**Passage given**:
◆ ◆ ◆ ◆ ◆
JPMorgan Chase's Disturbing Timeline in the Bernie Madoff Case

Bernie Madoff

Yesterday, we learned that JPMorgan Chase (NYSE: JPM  ) was criminally charged by U.S. authorities with two violations of the Bank Secrecy Act in relation to the Bernie Madoff case. Those charges are to be deferred for two years according to the terms of a historic deferred prosecution agreement.

As part of the deal announced yesterday by Preet Bharara, U.S. Attorney for the Southern District of New York, JPMorgan accepted responsibility for its conduct, while also agreeing to pay $1.7 billion to victims of Madoff's fraud. The bank also pledged to continue its reforms of its Bank Secrecy Act compliance program. Separately, JPMorgan also reached agreements in the Madoff case with the U.S. Treasury, the Office of the Comptroller of the Currency, and the Financial Crimes Enforcement Network.
◆ ◆ ◆ ◆ ◆
**Given entries**:
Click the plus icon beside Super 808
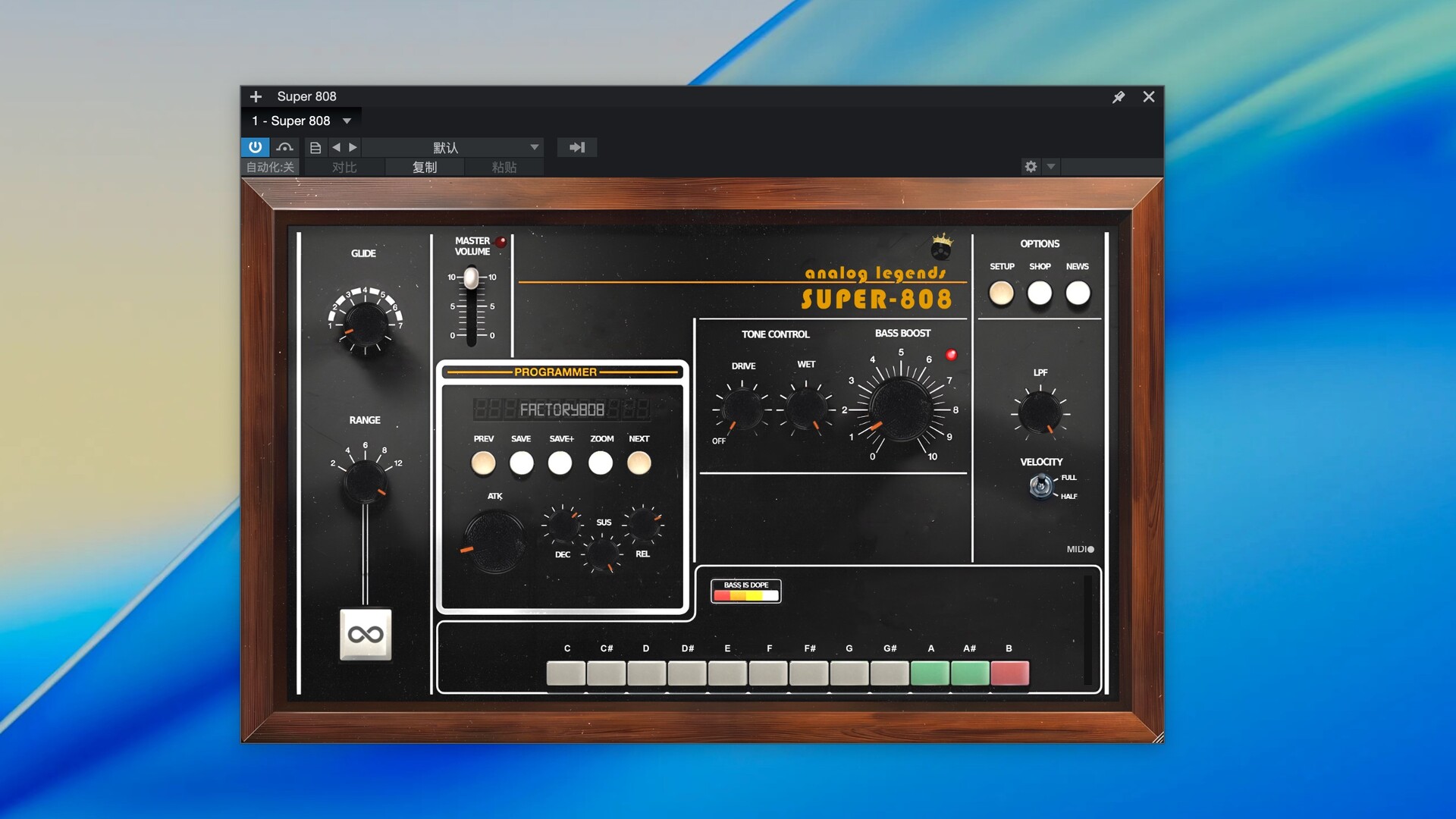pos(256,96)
◆ ◆ ◆ ◆ ◆
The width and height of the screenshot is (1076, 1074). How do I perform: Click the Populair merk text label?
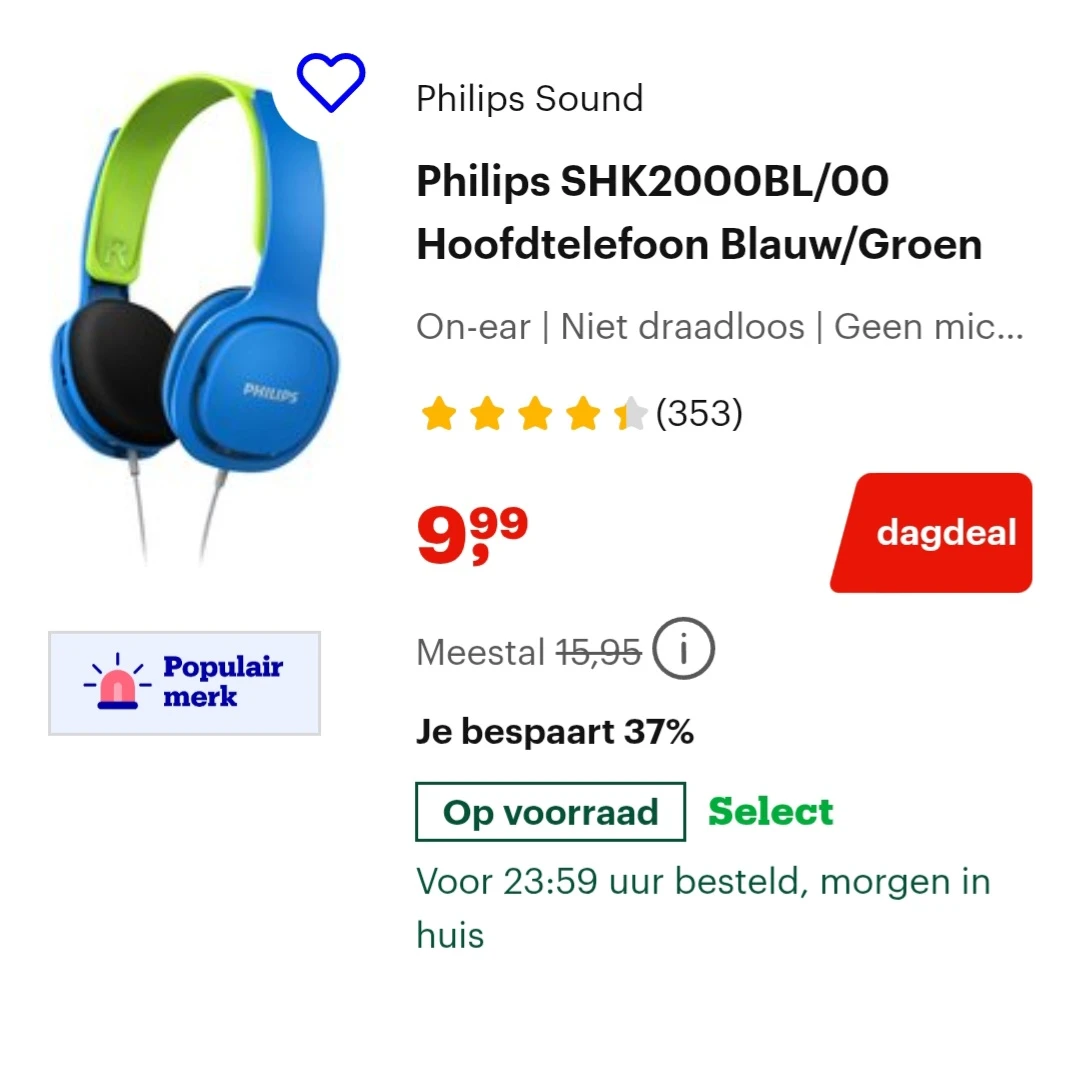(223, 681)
◆ ◆ ◆ ◆ ◆
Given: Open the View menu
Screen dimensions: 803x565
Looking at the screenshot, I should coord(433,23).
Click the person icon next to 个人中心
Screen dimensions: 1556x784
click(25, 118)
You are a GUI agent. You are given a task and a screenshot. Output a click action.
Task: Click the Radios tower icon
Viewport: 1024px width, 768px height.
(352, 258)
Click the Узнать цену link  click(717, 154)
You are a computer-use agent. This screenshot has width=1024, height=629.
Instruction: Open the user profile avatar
◆ ◆ ◆ ◆ ◆
**List of tasks**:
a – In the article on JPMorgan Chase and the Madoff case, how much did JPMorgan agree to pay to victims of Madoff's fraud?
b – From the records, copy out the lines between the one holding "You are a GUI" and the one holding "Instruction: Open the user profile avatar", inclusive.
The article and the records have no connection to each other.

**Expected results**:
a – $1.7 billion.

b –
You are a GUI agent. You are given a task and a screenshot. Output a click action.
Task: Click the Radios tower icon
Viewport: 1024px width, 768px height.
(352, 258)
Click the Узнать цену link  click(717, 154)
You are a computer-use agent. This screenshot has width=1024, height=629.
Instruction: Open the user profile avatar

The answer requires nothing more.